Both Lars and I have always had a special place in our heart for security throughout our consulting careers. It might have to do with being German, but most probably it was simply caused by being burned too often by redundant settings not matching, no common ciphers being found or any one of a thousand potential other security issues.
So when we started writing down the first designs and ideas for the Stackable Data Platform, our open source data distribution, one of the first principles we agreed upon was:
Security is a first class citizen, not an afterthought!
All by itself this is just a sentence with no real meaning of course, so in this blogpost what I’ll attempt to do is put our money where our mouth is and provide you with some details on what we came up with to fill that phrase with life.
Setting up security on a big data environment is a fairly involved task, even when supported by a management tool like Apache Ambari or Cloudera Manager.
You need to create a lot of TLS keys and certificates containing the correct hostnames, create service principals and keytabs in AD, set up a centralized tool to enforce ACLs like Apache Ranger or Apache Sentry, configure the tools to use this as well as configure authentication on the tools and set up ACLs to grant users access.

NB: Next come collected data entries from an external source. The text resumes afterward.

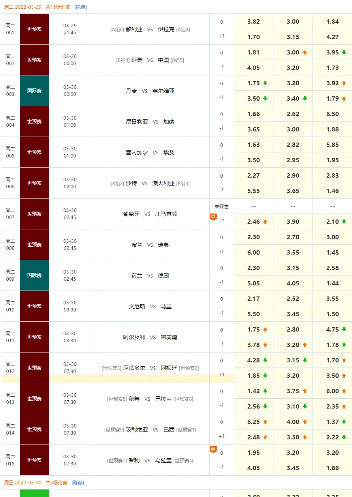Image resolution: width=352 pixels, height=497 pixels.
Task: Click the 世预赛 badge for match 001
Action: (34, 29)
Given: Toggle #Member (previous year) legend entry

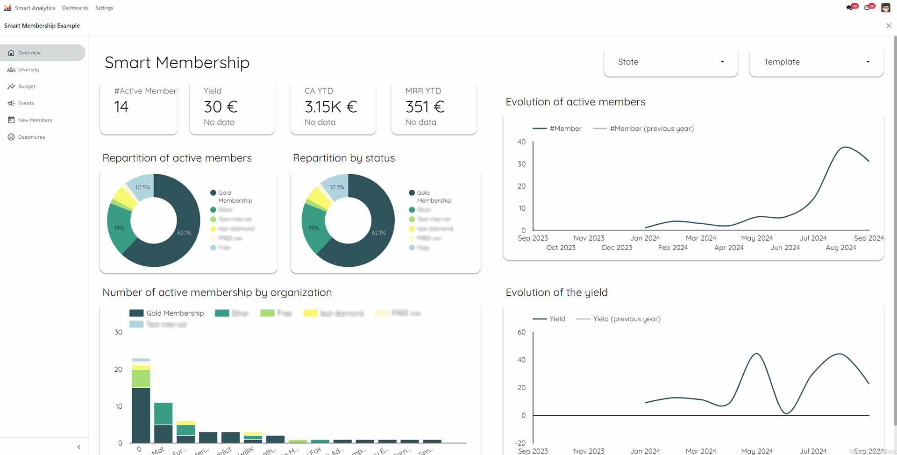Looking at the screenshot, I should pos(643,128).
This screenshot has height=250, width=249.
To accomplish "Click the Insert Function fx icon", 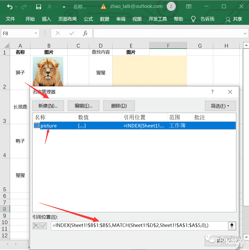I will [x=86, y=33].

For a lot of these tasks there is simply no substitute, encryption without keys – won’t fly. What we’re doing is taking the pain out of generating and rolling out those keys as well as the ACL management.
Who is this article for
You don’t need to be an expert on security who is able to debate the pros and cons of individual encryption cipher suites for hours on end! You should however be familiar with security concepts like authentication and authorization in principle, as we won’t be covering everything from the ground up in this article.
Authentication is the process of making sure that a user is who they say they are. This can be done in a huge number of ways:
- Username & Password
- TLS Certificates
- Kerberos Tickets
- Single Sign On Mechanism
The list could go on and on.
The main issue with authentication is that no two tools from a typical Data tool stack support the same types of authentication in the same way. Every tool has its own understanding of how a user should be identified. And since this user identification needs to be supported by the client tools as well, it is not usually pluggable, which means that it is not easy to create custom implementations that allow adding new mechanisms.
So for authentication we are pretty much stuck with what the tools offer natively. But that is not a huge problem really, as the main thing we expect from the authentication step is a user id or a user principal that we can trust – and this will mostly just be a string. I will write more about how we implemented this in a future blog post.
Right, now we have a user principal that we can trust, because it has been proven via a method that we consider secure – what now? This is where authorization comes into the picture, which takes this user principal and enforces a set of rules against it. In its simplest form this could just be
tom is allowed to read from table transactions
Or a bit more complex
tom is allowed to read the columns amount and date from the table transactions on rows where the field customer_id is equal to 123
Looks quite simple in principle, and if we were only talking about one isolated product it would actually not be terribly hard to do this. All tools from our stack support at least a simple ACL implementation, some of them even have fairly involved systems for this.
But this is exactly the problem that are solving in the security design for the Stackable Data Platform: It should not be 12 different authorization systems that all feel different, it should be one system that feels and works the same throughout the entire platform. In fact, throughout the design of our entire platform, this has always been our core tenet, to build something that feels as „the same“ as possible across multiple tools.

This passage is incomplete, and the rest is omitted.